Perhaps unsurprisingly, I found myself again and again coming into contact with expats who had traded in their urban lives in northern climes for a more laid-back life in the tropics. There was the recently divorced motorcycle enthusiast slowly wending his way southward by bike as he continued to work a design job for a major American bank. There was the yoga instructor born not far from where I live in Massachusetts who owned an open-air rooftop studio just steps from the waves. There were the countless couples who had chosen to spend their days running beachfront bars or small hotels on the sand. And then there were the seemingly endless number and variety of middle-aged northerners rebooting their lives in perpetual sunshine.

Such people have long mystified me. It’s not hard to understand the lure of beachside living, and part of me envies the freedom to design your own life from the ground up. But there’s also something scary about it. Arriving in middle age in a country where you know nobody, whose language is not your own, whose laws and cultural mores, seasons and flora, are all unfamiliar — it feels like the essence of shallow-rootedness, like a life devoid of all the things that give one (or at least me) a sense of comfort and security and place. The thought of exercising the right to live literally anywhere and any way I choose opens up a space so vast and limitless it provokes an almost vertiginous fear of disconnection and a life adrift.
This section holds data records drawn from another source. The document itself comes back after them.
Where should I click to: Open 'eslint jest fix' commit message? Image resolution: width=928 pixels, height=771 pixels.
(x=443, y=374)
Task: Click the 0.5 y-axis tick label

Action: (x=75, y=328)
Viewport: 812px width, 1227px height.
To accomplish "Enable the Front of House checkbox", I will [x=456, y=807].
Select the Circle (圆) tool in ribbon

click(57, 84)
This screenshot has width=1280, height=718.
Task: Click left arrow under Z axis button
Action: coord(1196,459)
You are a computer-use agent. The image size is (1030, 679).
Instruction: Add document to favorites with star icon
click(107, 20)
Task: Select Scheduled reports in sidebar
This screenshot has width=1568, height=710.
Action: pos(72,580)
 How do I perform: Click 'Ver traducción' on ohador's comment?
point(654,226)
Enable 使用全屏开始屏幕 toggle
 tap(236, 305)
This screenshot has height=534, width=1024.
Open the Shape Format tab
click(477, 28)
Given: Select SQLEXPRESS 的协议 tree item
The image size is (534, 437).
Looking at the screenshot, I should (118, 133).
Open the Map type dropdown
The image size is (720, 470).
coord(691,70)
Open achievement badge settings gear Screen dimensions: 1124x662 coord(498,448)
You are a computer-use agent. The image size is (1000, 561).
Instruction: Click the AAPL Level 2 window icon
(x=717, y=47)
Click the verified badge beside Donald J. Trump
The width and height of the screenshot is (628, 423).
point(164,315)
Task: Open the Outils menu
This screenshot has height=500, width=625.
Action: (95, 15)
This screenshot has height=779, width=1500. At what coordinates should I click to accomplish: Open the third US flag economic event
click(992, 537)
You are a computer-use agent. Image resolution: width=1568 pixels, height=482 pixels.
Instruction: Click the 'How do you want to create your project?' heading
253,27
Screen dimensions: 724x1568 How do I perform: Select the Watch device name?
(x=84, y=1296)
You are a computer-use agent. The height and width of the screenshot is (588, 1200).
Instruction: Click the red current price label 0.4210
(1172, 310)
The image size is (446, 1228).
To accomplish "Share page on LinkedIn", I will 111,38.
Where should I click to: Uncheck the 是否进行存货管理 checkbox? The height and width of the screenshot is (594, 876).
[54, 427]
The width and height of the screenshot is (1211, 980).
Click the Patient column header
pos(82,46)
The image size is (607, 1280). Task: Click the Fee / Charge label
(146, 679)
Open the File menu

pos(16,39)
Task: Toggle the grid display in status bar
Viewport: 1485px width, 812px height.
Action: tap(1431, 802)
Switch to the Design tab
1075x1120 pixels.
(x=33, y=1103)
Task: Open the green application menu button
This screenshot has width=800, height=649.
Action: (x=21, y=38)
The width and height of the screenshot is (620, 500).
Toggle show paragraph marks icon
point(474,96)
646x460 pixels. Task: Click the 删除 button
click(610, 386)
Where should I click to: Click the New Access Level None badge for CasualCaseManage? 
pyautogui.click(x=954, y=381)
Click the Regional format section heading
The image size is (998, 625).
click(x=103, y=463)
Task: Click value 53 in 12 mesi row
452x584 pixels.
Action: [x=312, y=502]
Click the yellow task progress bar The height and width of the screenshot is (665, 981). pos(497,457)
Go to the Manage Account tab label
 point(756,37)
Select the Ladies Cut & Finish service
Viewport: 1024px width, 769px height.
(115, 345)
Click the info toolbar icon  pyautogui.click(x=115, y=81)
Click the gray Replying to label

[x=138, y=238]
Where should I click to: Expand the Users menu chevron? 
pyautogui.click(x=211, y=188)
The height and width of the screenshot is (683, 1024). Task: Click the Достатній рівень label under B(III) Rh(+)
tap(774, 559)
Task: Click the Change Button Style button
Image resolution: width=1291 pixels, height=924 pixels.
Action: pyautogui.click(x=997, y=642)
Clearly, this feeling isn’t universally shared. And the fact that I have it probably owes a lot to my upbringing. I grew up in an Orthodox family, which by necessity meant life was lived in a fairly small bubble. Our house was within walking distance of our synagogue, as it had to be since walking was the only way to get there on Shabbat and holidays. I attended a small Jewish day school, where virtually all of my friends came from families with similar religious commitments. Keeping kosher and the other constraints of a religious life had a similarly narrowing effect on the horizons of my world and thus my sense of life’s possibilities. Or at least that’s how it often felt.

What must it be like — pardon the non-kosher expression — to feel as if the world is your oyster? That you could live anywhere, love anyone, eat anything and make your life whatever you want it to be? Thrilling, yes — but also frightening. The sense of boundless possibility I could feel emanating from those sun-baked Mexicans-by-choice was seductive, but tempered by aversion to a life so unmoored.

The tension between freedom and obligation is baked into Jewish life. The twin poles of our national narrative are the Exodus from Egypt and the revelation at Sinai, each commemorated by festivals separated by exactly seven weeks in the calendar, starting with Passover. The conventional understanding is that this juxtaposition isn’t accidental. God didn’t liberate the Israelites from slavery so they could live free of encumbrances on the Mayan Riviera. Freedom had a purpose, expressed in the giving of the Torah at Sinai, with all its attendant rules and restrictions and obligations. Freedom is a central value of Jewish life — Jews are commanded to remember the Exodus every day. But Jewish freedom doesn’t mean the right to live however you want.

Except it might mean the right to live any place you want. In the 25th chapter of Leviticus, God gives the Israelites the commandment of the Jubilee year, known as yovel in Hebrew. Observed every 50 years in biblical times, the Jubilee has many similarities to the shmita (sabbatical) year, but with some additional rituals. The text instructs: “And you shall hallow the 50th year. You shall proclaim liberty throughout the land for all its inhabitants. It shall be a jubilee for you: each of you shall return to your holding and each of you shall return to your family.”

Among the requirements of the Jubilee was that ancestral lands be returned to their original owners. Yet the word for liberty is a curious one: “d’ror.” The Talmud explains its etymology this way: “It is like a man who dwells [medayer] in any dwelling and moves merchandise around the entire country” (Rosh Hashanah 9b).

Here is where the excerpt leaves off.